Sobre la incomodidad de sus funciones fiscalizadoras, en una reciente sentencia, el propio Tribunal de Cuentas de España nos ha recordado que no suele ser tarea fácil ni agradable y «el ejercicio correcto de su trabajo puede dar lugar a situaciones de malestar y teórico enfrentamiento con los ordenadores de pagos». En el asunto enjuiciado, el Interventor fue condenado a reintegrar el gasto (que había fiscalizado de conformidad) en unas esquelas de prensa nacional dando cuenta del fallecimiento del padre del Presidente de la Ciudad de Ceuta, dedicadas las citadas esquelas por sus propios familiares y no por la Corporación que la financiaba. «Pero es aquí donde radica la dificultad y, al mismo tiempo, la grandeza de la función interventora, amparada en cualquier caso por las leyes», dice el Tribunal.

Alguien juzgará poco delicado reparar la idoneidad de un gasto en tan delicado momento, por eso los auditores deben abstraerse emocionalmente de la situación, alejándose de aquellas influencias que persiguen desviar su juicio.

Un suceso en el que se adoptó un punto de vista demasiado indulgente se destapó con el desplome del Banco americano Lehman Brothers. Los auditores no cuestionaron el uso del complejo pacto de recompra denominado «Repo 105». Así, mediante lo que en esencia es un préstamo a corto plazo contabilizado como una venta, se lograba reducir la deuda en 50.000 millones de dólares. Los activos financieros «vendidos» eran, una vez publicado un balance trimestral más saneado, recuperados por el banco que se endeudaba de nuevo hasta los niveles originales para adquirirlos. El auditor toleró que el banco dejara de informar en la memoria acerca de estas operaciones y, por ello, el juez instructor norteamericano de la quiebra también imputa al auditor la responsabilidad. La prudencia es un principio contable y también una parte relevante de nuestro sentido común. También forma parte indisoluble de nuestra actividad el miedo, que debió excitar la imaginación de la firma auditora; miedo, seguramente, a perder a un cliente tan importante. Pero, claro, eso lo sabemos ahora.

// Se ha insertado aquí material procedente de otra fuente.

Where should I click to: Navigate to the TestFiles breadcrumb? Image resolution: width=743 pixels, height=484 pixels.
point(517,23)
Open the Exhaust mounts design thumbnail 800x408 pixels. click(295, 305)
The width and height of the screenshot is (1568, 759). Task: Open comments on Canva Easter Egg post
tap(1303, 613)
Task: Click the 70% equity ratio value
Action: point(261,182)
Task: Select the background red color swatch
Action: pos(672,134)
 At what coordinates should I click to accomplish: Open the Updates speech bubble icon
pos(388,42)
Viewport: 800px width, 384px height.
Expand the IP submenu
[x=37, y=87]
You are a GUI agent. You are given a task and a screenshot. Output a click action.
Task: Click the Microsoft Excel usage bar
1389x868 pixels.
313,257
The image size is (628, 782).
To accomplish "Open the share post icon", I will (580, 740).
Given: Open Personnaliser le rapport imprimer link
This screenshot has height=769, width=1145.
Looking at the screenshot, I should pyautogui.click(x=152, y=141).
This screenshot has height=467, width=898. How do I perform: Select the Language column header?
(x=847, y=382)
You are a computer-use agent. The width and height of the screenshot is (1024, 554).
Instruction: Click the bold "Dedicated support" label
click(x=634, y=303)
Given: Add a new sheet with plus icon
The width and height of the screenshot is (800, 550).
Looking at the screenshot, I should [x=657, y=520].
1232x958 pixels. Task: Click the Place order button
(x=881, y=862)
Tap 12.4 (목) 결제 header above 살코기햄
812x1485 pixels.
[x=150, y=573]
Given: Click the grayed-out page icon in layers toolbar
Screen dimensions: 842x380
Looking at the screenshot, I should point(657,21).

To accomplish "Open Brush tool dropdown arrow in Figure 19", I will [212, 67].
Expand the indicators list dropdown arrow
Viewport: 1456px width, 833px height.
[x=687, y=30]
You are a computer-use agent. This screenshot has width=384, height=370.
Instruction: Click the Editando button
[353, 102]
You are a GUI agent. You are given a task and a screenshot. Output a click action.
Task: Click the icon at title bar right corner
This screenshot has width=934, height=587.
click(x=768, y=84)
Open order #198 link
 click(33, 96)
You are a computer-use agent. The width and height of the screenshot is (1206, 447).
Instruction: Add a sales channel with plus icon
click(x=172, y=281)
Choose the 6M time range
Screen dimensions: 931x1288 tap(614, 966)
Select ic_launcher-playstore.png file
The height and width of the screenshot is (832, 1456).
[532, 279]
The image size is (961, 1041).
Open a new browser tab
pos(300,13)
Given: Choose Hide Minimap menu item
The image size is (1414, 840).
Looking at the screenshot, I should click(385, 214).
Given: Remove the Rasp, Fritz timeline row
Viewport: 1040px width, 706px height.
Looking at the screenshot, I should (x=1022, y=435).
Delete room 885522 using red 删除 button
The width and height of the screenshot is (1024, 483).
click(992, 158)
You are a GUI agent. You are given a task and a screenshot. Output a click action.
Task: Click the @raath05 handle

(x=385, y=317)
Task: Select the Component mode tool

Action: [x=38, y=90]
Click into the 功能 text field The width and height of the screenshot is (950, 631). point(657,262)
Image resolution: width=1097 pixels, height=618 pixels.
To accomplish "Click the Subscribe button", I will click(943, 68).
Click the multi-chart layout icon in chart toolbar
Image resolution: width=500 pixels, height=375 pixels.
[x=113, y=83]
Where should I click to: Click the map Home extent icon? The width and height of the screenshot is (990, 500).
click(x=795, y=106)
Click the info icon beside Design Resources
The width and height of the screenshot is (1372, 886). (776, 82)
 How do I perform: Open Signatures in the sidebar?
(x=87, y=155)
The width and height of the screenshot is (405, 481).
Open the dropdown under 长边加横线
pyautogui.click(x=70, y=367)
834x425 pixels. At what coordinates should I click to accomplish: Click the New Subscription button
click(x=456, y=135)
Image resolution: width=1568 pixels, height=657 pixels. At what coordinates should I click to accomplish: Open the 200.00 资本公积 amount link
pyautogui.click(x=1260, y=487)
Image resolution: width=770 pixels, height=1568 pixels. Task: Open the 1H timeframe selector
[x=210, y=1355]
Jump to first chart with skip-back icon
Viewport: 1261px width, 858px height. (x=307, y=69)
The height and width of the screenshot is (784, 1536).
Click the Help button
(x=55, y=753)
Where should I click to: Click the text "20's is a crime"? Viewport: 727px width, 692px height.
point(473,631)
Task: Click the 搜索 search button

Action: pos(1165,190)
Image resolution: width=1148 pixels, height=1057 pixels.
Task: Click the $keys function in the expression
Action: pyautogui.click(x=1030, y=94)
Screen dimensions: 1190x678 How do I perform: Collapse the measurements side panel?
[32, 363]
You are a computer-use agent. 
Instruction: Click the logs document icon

Xavier Marcet, en su lúcido libro «Cosas que aprendemos después» (editorial Plataforma, 2010. 190 páginas y 16 euros) reflexiona con sabiduría sobre múltiples aspectos del trabajo en las organizaciones. Nos recuerda que la gestión profesional está llena de miedos, que todos sobrellevamos como podemos. Nos movemos entre la emoción y la razón para hacerles frente: miedo a no estar a la altura, a no poder cumplir con nuestra responsabilidad, temor a la insidia o a que nos manipulen. El miedo nos acompaña en nuestro quehacer como directivos aunque a veces, dice Marcet, una forma de vencerlo es no tener miedo a compartirlo.